Task instructions> Tally up every line in the records beneath that has "Maison", and write down only the total.

Dataset excerpts>
******

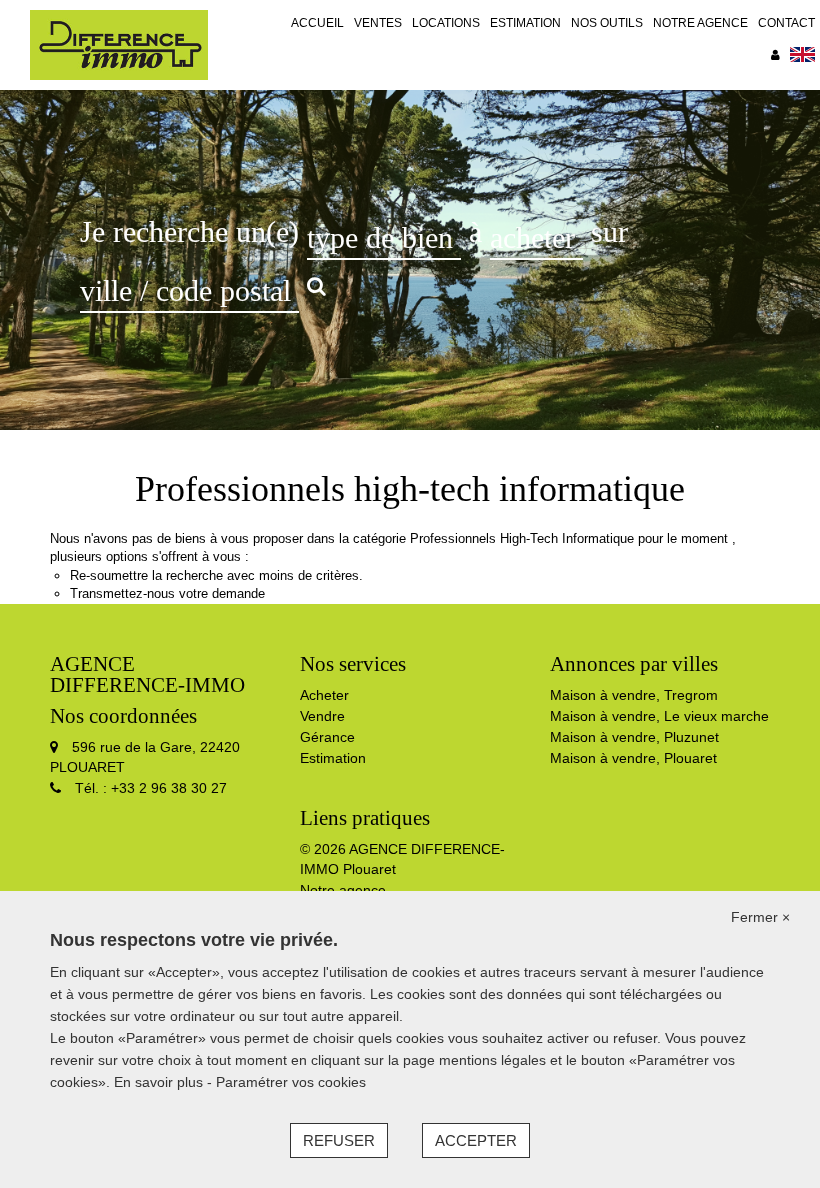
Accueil (317, 23)
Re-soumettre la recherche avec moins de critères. (216, 575)
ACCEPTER (476, 1140)
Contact (786, 23)
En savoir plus (160, 1082)
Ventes (378, 23)
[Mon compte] (775, 55)
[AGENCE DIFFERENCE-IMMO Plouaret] (119, 44)
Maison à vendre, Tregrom (634, 695)
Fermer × (760, 917)
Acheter (324, 695)
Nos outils (607, 23)
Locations (446, 23)
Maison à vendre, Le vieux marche (659, 716)
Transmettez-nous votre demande (167, 593)
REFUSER (339, 1140)
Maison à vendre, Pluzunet (634, 737)
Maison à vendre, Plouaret (633, 758)
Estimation (525, 23)
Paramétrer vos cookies (291, 1082)
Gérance (327, 737)
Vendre (322, 716)
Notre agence (700, 23)
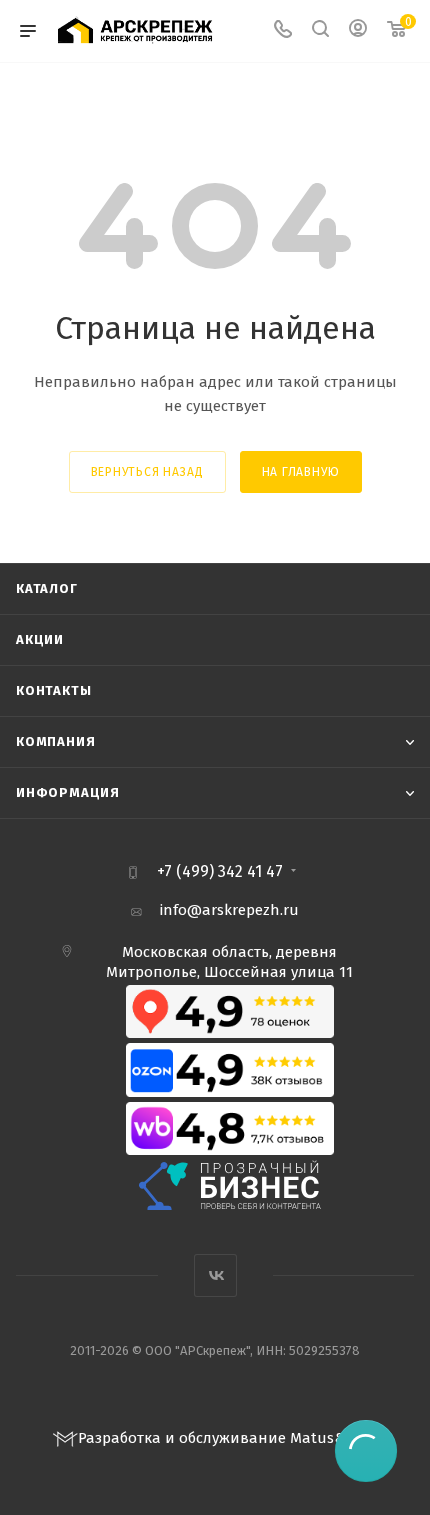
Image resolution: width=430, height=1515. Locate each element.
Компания (55, 741)
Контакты (53, 690)
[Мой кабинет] (358, 31)
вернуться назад (147, 472)
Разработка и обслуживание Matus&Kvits (228, 1438)
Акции (40, 639)
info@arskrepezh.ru (229, 910)
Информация (68, 792)
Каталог (47, 588)
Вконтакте (215, 1275)
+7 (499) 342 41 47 (220, 872)
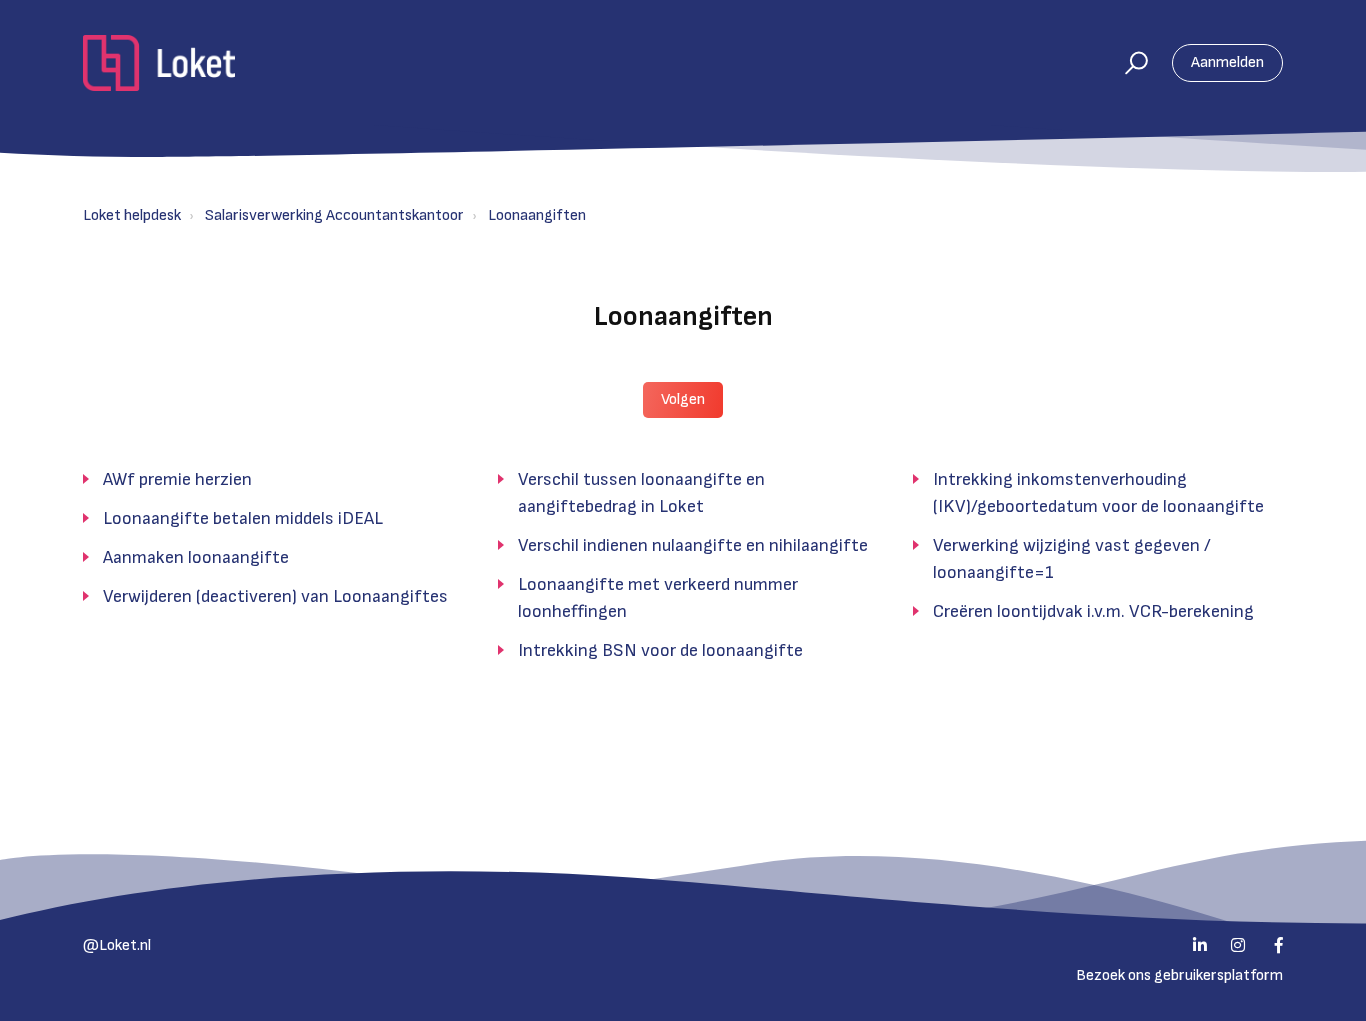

******

Completed task> 4